# Wheel Hub Bearing and Transmission Leak and I'm on my 2nd Cruze



## 1902Brooks (Apr 1, 2012)

I have been having a humming noise coming from the front of the car for the past 2 weeks. I jacked the car up this morning and took the left front tire off to inspect and see if anything obvious was wrong. When I crawled all the way under the vehicle I noticed that the transmission appeared to be leaking right where the case splits. Anyways I took it to the dealer, turns out that the drivers side wheel hub bearing needed replaced. When I brought up the transmission issue they said that they are going to replace the transmission. I'm not due for an oil change for another 500 miles so I told them that I would have this done in a few weeks. The leak is not horrible but with the car only having 14,500 miles on it this should not be happening. As the title of this post states: "Im on my 2nd Cruze" When I picked up my first cruze and drove it home for the first time the engine block cracked with 33 miles on the vehicle. I immediately got a replacement obviously.
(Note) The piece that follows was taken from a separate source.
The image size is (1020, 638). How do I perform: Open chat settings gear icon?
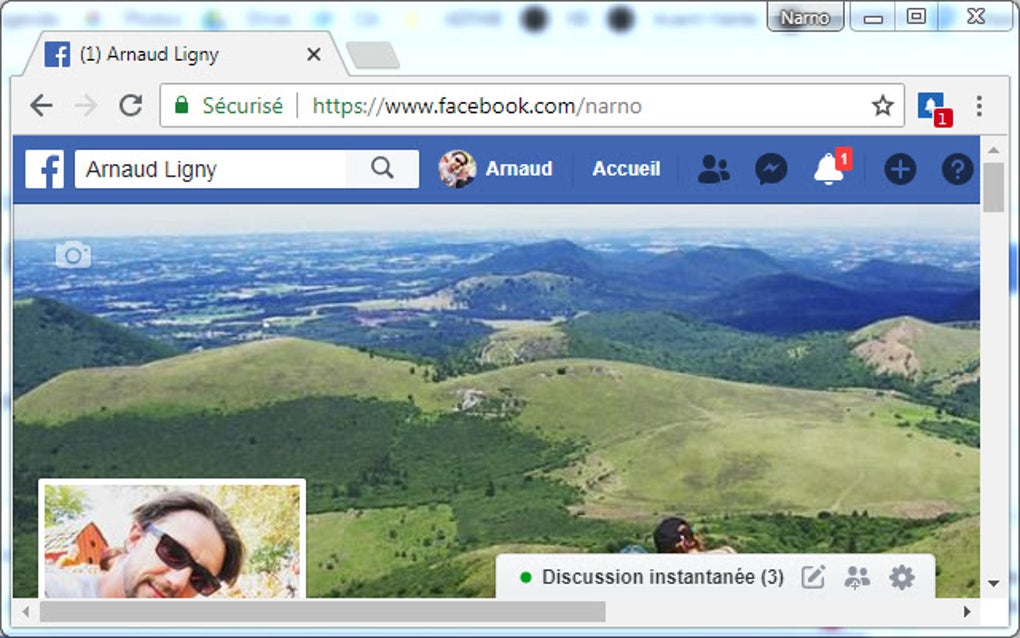point(901,576)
This is a little worrying to me that the transmission now needs to be replaced. Are there any laws in effect that pertain to this sort of scenario? Buybacks or something??? I should not be having these types of major issues with a vehicle that only has 14,500 miles on it. PLEASE HELP!!!


----------



## NBrehm (Jun 27, 2011)

Not really, sometimes there are just bad parts or mistakes in assembly. It is just bad luck that it keeps happening to you. There thousands of cars out there with few or no issues for every one that has major problems in all car manufacturers and styles. sometimes stuff just breaks, at least they are making good on it. My advice is calm down, let them fix it and move on and stop clinging to the belief a car with low mileage cannot break, especially a run of the mill, mass produced economy car. You want $50,000 car reliability buy a $50,000 car. Even then there are piles of high end cars that have all sorts of issues too. The more complicated cars get the more you will see it, accept it, it is a fact of life.


----------



## spacedout (Dec 7, 2010)

Seems odd the transmission would have to be replaced for a gasket leak. Either way this is exactly why there is a warranty.


----------



## sciphi (Aug 26, 2011)

Wheel bearings can have short lifespans. I replaced fronts 3 times on a previous car before finding one that lasted more than 2000 miles. 
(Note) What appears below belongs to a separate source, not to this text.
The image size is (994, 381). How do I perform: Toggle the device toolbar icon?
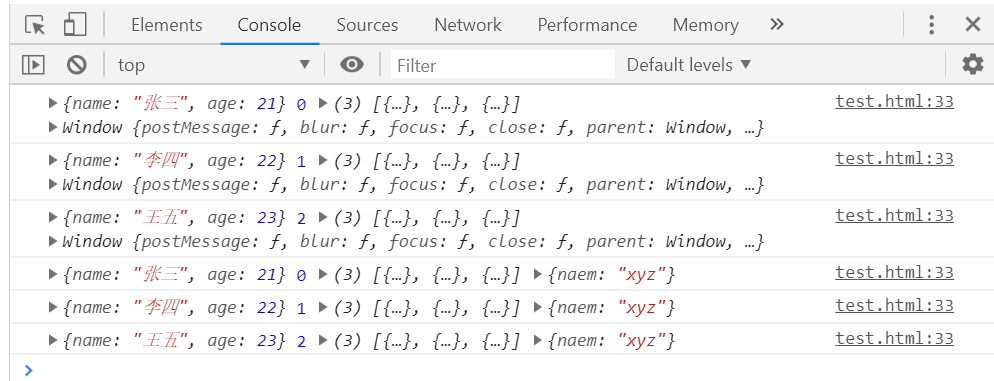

The transmission seems odd. If they want to risk GM making them eat the cost of a new transmission, well it's up to them. 

Sorry to hear about your issues, though! At least they're getting fixed in a timely fashion.


----------



## mcg75 (Mar 5, 2012)

Time to sit down and think this over rationally. 

The Cruze sells at over 200k per year. So 200k cars and two front hubs per car so 400k wheel bearings are produced for them. You will not find anybody anywhere that can make 400k wheel bearings and not have some end up defective. In fact, a defect rate of less than 2% is excellent. But that's still 8k bearings that will go bad prematurely. The same scenario applies for your previous car's engine issue and this cars transmission leak. There is also a TSB released in April about auto tranny leaks at the torque converter housing. An updated torque converter seal is used. I think the dealership should be checking that out further. 

In the past 3 months I've seen some things come through our shop that would put things in perspective. A 2012 Civic with 31,000 kms and a bad front wheel bearing. A 2013 Highlander with less than 3,000 kms and total transmission failure. A 2013 Fusion 4 cyl with a head gasket oil leak at it's first oil change interval of 6,000 kms. 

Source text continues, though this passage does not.